Finché ho pescato a mosca “occidentale” sono stato ossessionato dalla bollata, cioè dal movimento della trota (del temolo o altro ancora) che rompe la superficie dell’acqua per ghermire la mosca (naturale o artificiale che sia). Tutt’oggi la mangiata a galla mi suscita un’emozione, ma la pesca a Tenkara mi ha introdotto a piaceri nascosti e più raffinati: se un tempo raggiungevo l’acme dell’eccitazione alieutica di fronte al “bacio” di un temolo alla mia mosca secca, oggi il piacere sublime lo scorgo appena sotto la superficie dell’acqua.
Ma sì, alla fine la bollata delle trote è così volgare… una frettolosa e rumorosa manifestazione d’irruenza. Molto meglio godersi la naturalezza del comportamento alimentare indotto da una mosca sommersa! Avete mai osservato una grossa trota che afferra una Kebari tre dita sotto la superficie? Mentre la nostra generosa mosca viaggia verso valle leggermente sommersa la trota si materializza dal nulla, nuota con calma verso il suo boccone, si gira su un fianco e delicatamente lo “coglie” senza nutrire nessun sospetto: non ci sono spruzzi, non un rumore, solo un lieve rigonfiamento della superficie e poi la lotta.

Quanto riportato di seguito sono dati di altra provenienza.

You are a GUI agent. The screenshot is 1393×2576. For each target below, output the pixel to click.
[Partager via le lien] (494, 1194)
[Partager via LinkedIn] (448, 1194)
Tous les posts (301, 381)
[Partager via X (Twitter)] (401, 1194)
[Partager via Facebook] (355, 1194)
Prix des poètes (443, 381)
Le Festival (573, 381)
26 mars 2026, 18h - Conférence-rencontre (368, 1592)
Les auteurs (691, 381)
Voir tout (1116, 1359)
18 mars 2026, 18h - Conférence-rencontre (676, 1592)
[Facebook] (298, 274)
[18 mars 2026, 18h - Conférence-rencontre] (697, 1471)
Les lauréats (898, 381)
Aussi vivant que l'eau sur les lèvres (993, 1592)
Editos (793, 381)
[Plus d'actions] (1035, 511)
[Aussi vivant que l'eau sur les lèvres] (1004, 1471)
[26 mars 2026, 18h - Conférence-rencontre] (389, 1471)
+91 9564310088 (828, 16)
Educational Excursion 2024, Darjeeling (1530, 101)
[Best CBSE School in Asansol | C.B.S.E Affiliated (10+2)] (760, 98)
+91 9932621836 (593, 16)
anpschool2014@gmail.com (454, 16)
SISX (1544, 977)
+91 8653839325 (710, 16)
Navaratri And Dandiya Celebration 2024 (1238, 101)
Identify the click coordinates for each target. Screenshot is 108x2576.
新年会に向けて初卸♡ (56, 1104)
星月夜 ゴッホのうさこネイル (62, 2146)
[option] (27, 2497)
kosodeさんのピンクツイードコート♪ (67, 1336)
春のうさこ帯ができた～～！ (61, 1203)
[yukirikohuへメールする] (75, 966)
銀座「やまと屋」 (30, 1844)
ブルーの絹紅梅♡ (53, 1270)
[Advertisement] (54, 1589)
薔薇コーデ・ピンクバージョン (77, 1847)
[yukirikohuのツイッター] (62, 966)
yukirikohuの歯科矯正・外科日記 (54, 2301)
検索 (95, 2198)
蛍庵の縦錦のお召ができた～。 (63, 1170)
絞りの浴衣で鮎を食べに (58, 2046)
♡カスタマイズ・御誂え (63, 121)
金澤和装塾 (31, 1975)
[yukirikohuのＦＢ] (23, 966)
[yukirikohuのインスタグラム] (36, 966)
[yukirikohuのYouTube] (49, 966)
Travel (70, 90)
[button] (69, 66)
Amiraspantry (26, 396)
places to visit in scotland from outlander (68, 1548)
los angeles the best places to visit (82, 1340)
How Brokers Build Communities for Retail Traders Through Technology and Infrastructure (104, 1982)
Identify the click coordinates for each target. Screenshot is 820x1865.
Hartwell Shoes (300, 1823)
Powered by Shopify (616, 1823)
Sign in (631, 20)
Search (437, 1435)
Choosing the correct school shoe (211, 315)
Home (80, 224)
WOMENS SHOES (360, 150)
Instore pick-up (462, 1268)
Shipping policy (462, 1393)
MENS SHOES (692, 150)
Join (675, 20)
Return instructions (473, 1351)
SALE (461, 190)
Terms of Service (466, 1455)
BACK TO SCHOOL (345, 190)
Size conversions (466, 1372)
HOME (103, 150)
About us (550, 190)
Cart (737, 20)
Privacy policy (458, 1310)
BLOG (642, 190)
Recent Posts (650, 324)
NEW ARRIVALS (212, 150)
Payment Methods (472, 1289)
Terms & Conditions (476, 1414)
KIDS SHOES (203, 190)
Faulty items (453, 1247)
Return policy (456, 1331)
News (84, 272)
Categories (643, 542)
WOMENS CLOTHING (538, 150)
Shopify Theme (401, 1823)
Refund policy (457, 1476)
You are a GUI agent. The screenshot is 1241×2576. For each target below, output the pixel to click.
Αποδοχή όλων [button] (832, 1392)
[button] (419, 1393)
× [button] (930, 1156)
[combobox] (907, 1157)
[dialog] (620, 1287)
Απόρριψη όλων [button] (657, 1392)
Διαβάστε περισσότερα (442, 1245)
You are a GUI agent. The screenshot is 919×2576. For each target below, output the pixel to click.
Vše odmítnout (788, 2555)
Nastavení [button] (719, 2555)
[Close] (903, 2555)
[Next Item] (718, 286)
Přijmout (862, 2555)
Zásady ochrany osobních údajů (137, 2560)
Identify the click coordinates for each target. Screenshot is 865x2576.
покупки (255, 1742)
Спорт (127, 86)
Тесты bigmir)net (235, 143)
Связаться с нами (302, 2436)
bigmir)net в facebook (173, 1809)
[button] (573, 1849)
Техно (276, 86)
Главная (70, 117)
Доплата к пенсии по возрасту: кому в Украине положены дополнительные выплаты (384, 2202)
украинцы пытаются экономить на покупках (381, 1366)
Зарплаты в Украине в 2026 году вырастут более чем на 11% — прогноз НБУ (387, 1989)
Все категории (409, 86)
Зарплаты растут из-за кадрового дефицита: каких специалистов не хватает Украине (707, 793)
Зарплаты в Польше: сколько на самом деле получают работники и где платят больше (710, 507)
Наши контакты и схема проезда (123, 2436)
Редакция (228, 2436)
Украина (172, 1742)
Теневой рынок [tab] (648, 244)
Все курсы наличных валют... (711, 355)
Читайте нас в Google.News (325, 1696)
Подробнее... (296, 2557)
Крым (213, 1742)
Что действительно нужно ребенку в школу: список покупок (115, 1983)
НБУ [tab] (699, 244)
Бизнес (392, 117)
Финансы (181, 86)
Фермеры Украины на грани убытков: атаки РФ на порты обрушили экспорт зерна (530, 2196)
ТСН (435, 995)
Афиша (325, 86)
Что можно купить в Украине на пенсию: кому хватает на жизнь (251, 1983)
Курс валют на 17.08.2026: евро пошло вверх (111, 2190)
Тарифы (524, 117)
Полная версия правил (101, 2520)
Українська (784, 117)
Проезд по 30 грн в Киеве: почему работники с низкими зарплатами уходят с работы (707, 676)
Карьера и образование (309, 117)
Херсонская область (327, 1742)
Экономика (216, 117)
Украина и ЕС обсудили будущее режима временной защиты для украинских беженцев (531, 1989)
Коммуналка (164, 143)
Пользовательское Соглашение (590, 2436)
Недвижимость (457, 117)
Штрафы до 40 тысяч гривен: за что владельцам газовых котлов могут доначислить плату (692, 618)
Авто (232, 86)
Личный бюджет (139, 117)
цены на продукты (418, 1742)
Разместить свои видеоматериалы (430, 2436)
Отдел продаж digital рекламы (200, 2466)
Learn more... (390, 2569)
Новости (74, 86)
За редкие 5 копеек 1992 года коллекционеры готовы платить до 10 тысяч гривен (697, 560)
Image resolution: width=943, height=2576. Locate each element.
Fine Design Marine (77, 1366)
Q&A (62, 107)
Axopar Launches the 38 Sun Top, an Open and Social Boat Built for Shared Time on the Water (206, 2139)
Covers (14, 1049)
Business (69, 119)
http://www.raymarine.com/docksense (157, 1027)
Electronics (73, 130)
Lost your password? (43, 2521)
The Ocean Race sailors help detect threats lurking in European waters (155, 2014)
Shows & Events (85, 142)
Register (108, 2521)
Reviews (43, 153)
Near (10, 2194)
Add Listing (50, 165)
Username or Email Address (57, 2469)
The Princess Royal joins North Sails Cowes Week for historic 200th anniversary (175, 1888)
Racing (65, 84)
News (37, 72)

È incredibile come le trote prendano con naturalezza la mosca sommersa, tanto che a volte mi dispiace quasi ferrare e tradire tanta fiducia. È per ritrovare questa emozione che sempre più spesso monto Jun Kebari costruite con materiali naturali e idrofili. I colori che preferisco io e che, pare, preferiscano anche le trote sono il nero, il marrone ed il grigio; corpo in dubbing vaporoso ed hackles di pernice, beccaccia o fagiana. Tutto qui, ma l’efficacia e il piacere sono assicurati!